GPU servers
Use this section to get a detailed understanding and configuration details of GPU servers that are used in the IBM Fusion HCI appliance.
The GPU is a specialized server node in the IBM Fusion HCI appliance that is equipped with one or more
graphics processing units. These nodes are designed to handle compute-intensive workloads that
require massive parallel processing, such as AI and high-performance computing applications. The
available GPU servers are:
- Dell hardware - 9155-DG1, DG2, DG3, and DG4. For configuration details, see Dell hardware.

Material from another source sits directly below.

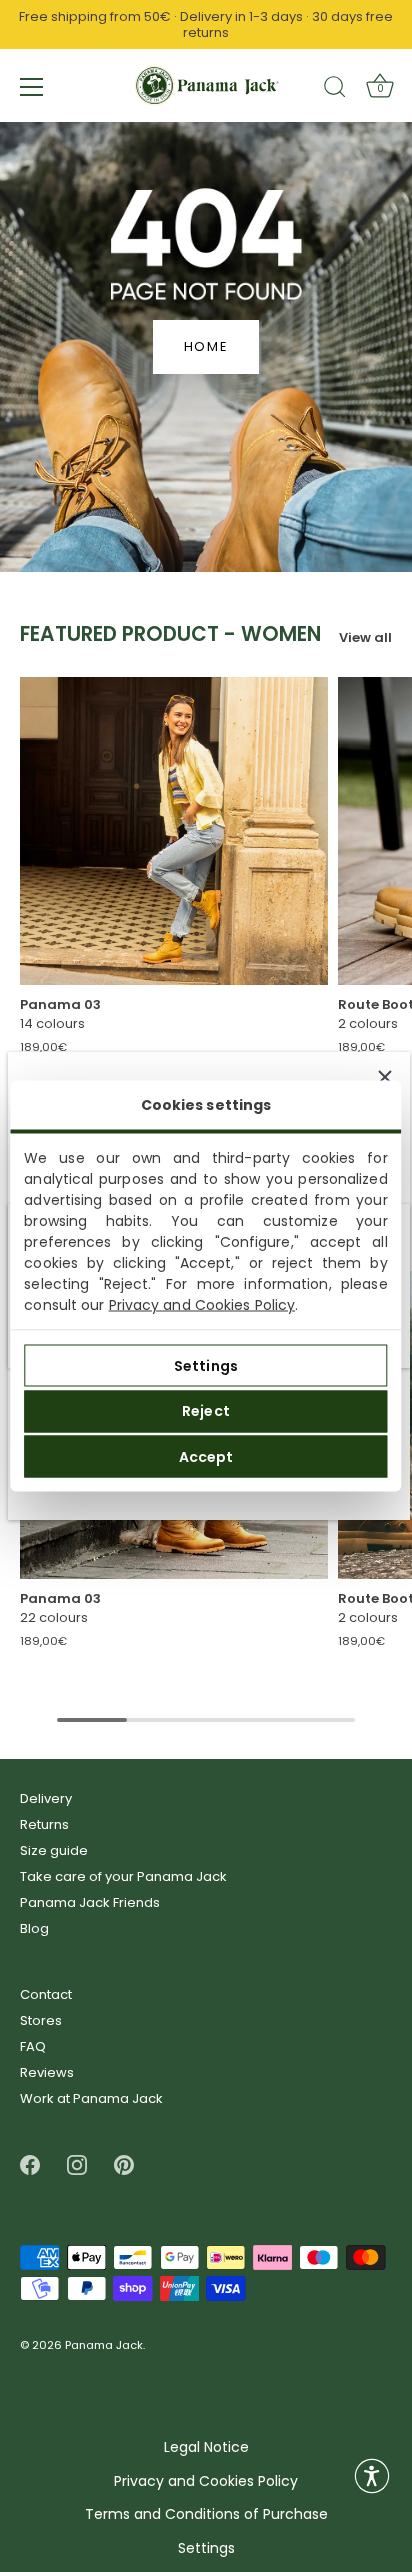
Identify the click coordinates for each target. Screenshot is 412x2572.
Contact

- Lenovo hardware - 9155-G03 and 9155-G04. For configuration details, see Lenovo hardware.
Key capabilities
The following are the key capabilities of the GPU servers:
- Provides massive parallel processing capabilities, making them ideal for workloads that require high-performance computing, such as scientific simulations, data analytics, and AI model training.
- Improves the performance of compute-intensive workloads, reducing processing times and increasing overall system efficiency.
- GPU nodes can be virtualized, allowing multiple virtual machines to share the same GPU resources, improving resource utilization and reducing costs.
Advantages
The following are the key benefits of the GPU servers:
- Improved performance and efficiency
- GPU servers can significantly improve the performance and efficiency of compute-intensive workloads.
- Increased agility
- GPU servers can be quickly provisioned and deployed, allowing organizations to rapidly respond to changing business needs.
- Reduced costs
- GPU servers can help reduce costs by improving resource utilization and reducing the need for specialized hardware.
- Simplified management
- GPU servers are fully integrated with the IBM Fusion HCI platform, providing a single, easy-to-manage interface for administrators.
Hardware configuration
- Dell
- Hardware configuration of 9155-DG1 GPU server:
- Dell XE7745 4U 2-socket server
- 2x 64-core AMD EPYC 5 9575 3.3 GHz 400 W processors
- 2304 GB DDR5 6400 MT/s RAM (24x 64 GB DIMMs)
- 4x NVIDIA L40S 48 GB GPU PCIe Gen 4
- 2x 960 GB M.2 SED NVMe hot-swappable OS drives (RAID 1)
- 4x NVIDIA ConnectX-6 DX dual-port 100 GbE PCIe NICs
- Broadcom Quad Port 1 GbE PCIe Ethernet Adapter
- 8x 3200 W Titanium power supplies
Important:The 9155-DG2, DG3, and DG4 GPU servers contain the same configuration similar to 9155-DG1, but they come up with different GPU cards configuration:- 9155-DG2 - 8x NVIDIA PCIe Gen 4 L40S instead of 4x NVIDIA PCIe Gen 4 L40S.
- 9155-DG3 - 4x NVIDIA H200 NVL 141 GB GPU PCIe Gen 5 instead of 4x NVIDIA PCIe Gen 4 L40S.
- 9155-DG4 - 8x NVIDIA H200 NVL 141 GB GPU PCIe Gen 5 instead of 4x NVIDIA PCIe Gen 4 L40S.
- Lenovo
- Hardware configuration of 9155-G03 GPU server:
- SR675 V3 8DW PCIe GPU Base
- 2x AMD EPYC 9254 24C 200W 2.9GHz
- (1-8)x NVIDIA L40S 48GB GPU Gen4 PCIe adapter cards
- NVIDIA H100 NVL 94GB PCIe Gen5 Passive GPU
Two H100 NVL can be inter-connected with NVLink to efficiently support models up to 188 GB.
- AMD MI210 PCIe GPU Adapter Card
- 768GB RAM (24x 32GB TruDDR5 4800MHz (2Rx8) RDIMM-A)
- Intel I350 1GbE RJ45 4-port OCP Ethernet Adapter
- ConnectX-6 Dx dual port 100GbE network interface card
- ConnectX-6 Lx dual port 25GbE network interface card
- 2x M.2 960GB NVMe drives for the operating system and the drives are in a RAID 1 configuration
- 3U height
Important: Each G03 server supports between 1 and 8 GPU PCIe cards, with options including NVIDIA L40S, NVIDIA H100 NVL, and AMD MI210. However, you cannot mix different GPU models within the same server.